_Task instructions:_ Among these records, which lines include "computer"? Copy them out.

_Records for this exercise:_
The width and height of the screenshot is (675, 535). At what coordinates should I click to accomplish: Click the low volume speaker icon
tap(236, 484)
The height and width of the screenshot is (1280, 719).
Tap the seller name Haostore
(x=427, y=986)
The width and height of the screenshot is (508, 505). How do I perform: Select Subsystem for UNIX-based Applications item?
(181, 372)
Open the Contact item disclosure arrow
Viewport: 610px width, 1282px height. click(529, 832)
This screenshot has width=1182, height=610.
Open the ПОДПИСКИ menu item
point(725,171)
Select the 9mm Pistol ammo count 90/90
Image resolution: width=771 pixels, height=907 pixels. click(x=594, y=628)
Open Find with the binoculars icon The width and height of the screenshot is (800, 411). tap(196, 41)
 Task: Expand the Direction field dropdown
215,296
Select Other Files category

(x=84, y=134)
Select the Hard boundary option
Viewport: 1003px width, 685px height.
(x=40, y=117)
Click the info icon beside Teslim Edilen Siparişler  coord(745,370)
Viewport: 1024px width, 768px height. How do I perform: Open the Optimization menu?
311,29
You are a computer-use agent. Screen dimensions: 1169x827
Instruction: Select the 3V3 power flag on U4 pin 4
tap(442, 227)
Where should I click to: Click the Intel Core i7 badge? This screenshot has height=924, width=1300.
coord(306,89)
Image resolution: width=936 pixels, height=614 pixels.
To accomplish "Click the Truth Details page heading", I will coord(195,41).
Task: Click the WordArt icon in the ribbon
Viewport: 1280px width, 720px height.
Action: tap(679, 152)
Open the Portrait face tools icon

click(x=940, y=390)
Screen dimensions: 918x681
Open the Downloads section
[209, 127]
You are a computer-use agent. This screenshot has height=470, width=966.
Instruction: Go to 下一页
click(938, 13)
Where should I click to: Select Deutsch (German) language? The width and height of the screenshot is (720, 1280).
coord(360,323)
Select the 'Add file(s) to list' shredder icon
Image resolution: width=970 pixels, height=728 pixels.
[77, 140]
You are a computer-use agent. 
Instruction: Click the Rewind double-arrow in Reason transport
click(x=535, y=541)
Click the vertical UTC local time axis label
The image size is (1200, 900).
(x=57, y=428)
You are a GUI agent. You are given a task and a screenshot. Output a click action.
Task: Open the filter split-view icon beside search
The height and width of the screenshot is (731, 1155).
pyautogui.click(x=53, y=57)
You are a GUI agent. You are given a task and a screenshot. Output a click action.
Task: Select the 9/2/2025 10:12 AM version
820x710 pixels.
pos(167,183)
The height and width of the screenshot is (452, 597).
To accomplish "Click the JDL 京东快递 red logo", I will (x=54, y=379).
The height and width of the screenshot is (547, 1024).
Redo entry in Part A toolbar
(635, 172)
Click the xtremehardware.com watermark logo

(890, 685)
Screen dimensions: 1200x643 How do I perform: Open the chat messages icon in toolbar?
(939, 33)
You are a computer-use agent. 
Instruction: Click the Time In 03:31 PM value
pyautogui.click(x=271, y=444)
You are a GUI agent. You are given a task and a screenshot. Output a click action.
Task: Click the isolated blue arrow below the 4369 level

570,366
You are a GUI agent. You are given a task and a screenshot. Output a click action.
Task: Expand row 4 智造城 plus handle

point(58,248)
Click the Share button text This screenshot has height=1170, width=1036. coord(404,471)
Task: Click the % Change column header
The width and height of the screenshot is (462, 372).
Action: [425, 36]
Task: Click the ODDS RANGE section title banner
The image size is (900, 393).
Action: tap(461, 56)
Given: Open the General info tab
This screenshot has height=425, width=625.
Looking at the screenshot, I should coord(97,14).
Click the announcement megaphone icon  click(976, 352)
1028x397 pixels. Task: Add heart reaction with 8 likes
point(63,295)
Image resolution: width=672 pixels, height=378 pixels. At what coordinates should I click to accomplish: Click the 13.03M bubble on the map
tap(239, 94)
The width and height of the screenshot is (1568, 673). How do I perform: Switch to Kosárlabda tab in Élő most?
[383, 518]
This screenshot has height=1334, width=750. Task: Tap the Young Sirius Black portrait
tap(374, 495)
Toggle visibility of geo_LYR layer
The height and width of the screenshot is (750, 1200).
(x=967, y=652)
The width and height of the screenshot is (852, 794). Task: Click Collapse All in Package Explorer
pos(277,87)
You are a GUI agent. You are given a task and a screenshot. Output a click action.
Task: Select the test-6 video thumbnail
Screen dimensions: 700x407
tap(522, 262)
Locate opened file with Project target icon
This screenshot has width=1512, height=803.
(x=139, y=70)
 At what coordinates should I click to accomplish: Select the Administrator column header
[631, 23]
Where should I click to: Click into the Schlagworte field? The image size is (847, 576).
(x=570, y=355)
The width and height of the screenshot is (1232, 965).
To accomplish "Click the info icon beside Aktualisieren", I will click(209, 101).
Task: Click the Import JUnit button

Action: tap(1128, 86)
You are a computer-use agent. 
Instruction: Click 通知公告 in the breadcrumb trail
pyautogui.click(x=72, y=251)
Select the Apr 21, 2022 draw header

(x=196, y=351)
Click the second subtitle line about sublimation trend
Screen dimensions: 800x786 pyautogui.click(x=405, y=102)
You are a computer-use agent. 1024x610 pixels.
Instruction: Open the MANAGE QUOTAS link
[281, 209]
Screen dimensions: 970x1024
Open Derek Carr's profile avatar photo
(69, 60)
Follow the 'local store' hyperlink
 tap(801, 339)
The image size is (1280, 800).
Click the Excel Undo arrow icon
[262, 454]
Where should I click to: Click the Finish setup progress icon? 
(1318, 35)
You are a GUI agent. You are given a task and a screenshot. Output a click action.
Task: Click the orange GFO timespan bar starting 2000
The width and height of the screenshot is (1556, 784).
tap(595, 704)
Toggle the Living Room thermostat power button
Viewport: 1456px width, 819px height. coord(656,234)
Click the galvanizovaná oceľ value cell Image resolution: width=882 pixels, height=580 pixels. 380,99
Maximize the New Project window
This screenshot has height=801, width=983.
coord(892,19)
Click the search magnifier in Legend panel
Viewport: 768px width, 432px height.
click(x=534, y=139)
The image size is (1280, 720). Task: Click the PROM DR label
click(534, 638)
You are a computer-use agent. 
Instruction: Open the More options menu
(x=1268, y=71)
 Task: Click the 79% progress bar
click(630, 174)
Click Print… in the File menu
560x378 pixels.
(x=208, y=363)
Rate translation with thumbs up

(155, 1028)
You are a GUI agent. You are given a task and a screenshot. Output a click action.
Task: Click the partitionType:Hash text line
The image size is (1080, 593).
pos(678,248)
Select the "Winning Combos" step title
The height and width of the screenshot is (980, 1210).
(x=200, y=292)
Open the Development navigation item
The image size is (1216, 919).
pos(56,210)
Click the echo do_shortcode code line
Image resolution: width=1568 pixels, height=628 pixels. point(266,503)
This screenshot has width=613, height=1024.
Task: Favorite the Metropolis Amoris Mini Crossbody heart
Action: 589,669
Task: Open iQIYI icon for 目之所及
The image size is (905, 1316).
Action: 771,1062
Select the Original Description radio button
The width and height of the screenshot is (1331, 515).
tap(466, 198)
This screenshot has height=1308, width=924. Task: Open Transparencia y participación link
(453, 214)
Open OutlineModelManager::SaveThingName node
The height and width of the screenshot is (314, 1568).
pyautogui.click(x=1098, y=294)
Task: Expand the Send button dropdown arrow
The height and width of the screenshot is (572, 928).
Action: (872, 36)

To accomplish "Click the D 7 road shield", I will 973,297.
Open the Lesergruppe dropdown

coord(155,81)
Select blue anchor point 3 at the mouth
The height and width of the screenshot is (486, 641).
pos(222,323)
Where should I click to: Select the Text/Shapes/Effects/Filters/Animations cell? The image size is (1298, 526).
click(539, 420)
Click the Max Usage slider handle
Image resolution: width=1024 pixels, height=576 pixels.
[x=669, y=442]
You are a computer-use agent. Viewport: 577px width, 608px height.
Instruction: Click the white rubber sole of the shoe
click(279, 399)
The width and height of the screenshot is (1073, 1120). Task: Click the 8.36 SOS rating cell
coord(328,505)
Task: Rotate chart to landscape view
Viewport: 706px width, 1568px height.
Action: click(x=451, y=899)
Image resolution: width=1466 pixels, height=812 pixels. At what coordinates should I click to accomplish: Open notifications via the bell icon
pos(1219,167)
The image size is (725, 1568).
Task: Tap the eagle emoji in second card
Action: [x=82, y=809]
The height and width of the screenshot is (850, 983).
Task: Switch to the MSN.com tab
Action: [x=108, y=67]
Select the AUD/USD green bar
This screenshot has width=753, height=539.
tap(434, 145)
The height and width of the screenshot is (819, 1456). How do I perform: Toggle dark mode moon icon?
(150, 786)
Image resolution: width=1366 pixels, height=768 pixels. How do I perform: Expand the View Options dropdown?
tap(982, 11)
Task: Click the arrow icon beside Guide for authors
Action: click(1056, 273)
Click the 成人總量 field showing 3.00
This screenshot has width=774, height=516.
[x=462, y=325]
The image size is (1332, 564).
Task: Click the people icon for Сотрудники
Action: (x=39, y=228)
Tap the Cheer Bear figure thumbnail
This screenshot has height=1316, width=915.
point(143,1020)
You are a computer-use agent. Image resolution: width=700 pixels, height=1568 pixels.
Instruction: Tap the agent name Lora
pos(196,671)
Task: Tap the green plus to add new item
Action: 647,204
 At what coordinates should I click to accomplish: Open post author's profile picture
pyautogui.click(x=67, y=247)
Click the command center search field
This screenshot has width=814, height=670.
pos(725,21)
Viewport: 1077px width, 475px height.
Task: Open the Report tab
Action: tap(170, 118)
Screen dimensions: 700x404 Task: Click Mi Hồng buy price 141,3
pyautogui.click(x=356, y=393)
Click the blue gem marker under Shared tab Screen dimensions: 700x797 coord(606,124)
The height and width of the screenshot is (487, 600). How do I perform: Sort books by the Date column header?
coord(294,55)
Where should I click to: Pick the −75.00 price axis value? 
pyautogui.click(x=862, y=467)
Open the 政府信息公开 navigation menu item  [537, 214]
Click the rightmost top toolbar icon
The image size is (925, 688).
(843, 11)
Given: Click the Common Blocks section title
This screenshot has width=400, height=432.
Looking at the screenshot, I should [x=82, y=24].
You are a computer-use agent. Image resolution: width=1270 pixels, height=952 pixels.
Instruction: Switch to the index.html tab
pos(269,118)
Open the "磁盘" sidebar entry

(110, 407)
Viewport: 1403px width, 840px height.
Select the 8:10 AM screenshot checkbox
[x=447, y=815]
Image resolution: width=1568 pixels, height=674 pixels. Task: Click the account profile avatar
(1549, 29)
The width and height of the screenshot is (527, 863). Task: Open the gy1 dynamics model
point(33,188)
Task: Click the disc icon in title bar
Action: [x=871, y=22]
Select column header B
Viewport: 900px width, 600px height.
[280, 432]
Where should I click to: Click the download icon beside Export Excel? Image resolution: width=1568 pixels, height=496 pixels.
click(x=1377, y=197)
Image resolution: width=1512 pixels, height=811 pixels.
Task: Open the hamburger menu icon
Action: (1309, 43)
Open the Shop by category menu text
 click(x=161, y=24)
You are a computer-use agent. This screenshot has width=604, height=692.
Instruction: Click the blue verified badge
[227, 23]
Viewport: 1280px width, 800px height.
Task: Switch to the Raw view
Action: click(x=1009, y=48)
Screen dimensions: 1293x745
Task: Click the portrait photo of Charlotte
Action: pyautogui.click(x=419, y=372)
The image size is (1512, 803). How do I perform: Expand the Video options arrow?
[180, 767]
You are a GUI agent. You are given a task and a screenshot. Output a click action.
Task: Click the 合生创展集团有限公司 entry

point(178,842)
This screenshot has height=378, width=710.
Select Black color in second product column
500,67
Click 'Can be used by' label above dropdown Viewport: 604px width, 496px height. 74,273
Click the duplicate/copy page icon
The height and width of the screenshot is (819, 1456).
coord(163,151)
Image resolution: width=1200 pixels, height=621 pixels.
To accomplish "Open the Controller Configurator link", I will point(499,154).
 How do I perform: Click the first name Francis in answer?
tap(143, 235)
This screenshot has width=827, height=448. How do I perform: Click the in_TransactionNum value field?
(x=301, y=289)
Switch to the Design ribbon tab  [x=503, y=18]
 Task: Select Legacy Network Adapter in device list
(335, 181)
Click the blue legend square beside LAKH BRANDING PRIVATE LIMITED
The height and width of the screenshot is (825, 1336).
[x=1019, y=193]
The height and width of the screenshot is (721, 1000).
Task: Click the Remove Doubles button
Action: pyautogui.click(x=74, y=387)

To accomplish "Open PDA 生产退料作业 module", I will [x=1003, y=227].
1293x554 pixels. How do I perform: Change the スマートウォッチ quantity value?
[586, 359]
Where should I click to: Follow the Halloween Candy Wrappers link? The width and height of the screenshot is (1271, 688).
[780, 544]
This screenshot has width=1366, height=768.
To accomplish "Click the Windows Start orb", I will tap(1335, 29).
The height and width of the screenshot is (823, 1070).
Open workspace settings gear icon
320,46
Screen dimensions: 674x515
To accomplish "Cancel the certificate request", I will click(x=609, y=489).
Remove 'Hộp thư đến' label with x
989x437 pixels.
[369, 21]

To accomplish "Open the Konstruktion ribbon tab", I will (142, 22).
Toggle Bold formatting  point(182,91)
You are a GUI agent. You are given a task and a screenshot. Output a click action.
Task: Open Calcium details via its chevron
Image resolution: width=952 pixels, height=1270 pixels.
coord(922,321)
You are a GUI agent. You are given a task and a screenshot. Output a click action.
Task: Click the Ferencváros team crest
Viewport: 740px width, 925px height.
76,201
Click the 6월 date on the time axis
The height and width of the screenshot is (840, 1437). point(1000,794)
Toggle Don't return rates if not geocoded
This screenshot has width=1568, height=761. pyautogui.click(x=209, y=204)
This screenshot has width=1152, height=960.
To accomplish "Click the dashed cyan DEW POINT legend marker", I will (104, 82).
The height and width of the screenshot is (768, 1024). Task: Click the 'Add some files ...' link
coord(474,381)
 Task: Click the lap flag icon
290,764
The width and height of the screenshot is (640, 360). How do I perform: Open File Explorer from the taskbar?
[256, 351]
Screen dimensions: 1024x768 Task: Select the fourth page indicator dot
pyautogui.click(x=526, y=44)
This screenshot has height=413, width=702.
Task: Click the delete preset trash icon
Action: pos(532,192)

_The answer:_
You are a computer-use agent. Screen dimensions: 1169x827
You are a computer-use agent. This screenshot has height=470, width=966.
You are a computer-use agent. 
You are a computer-use agent. 
You are a computer-use agent. 
You are a computer-use agent. 1024x610 pixels.
You are a computer-use agent. 
You are a computer-use agent. Viewport: 577px width, 608px height.
You are a computer-use agent. Image resolution: width=700 pixels, height=1568 pixels.
You are a computer-use agent. Image resolution: width=1270 pixels, height=952 pixels.
You are a computer-use agent. This screenshot has width=604, height=692.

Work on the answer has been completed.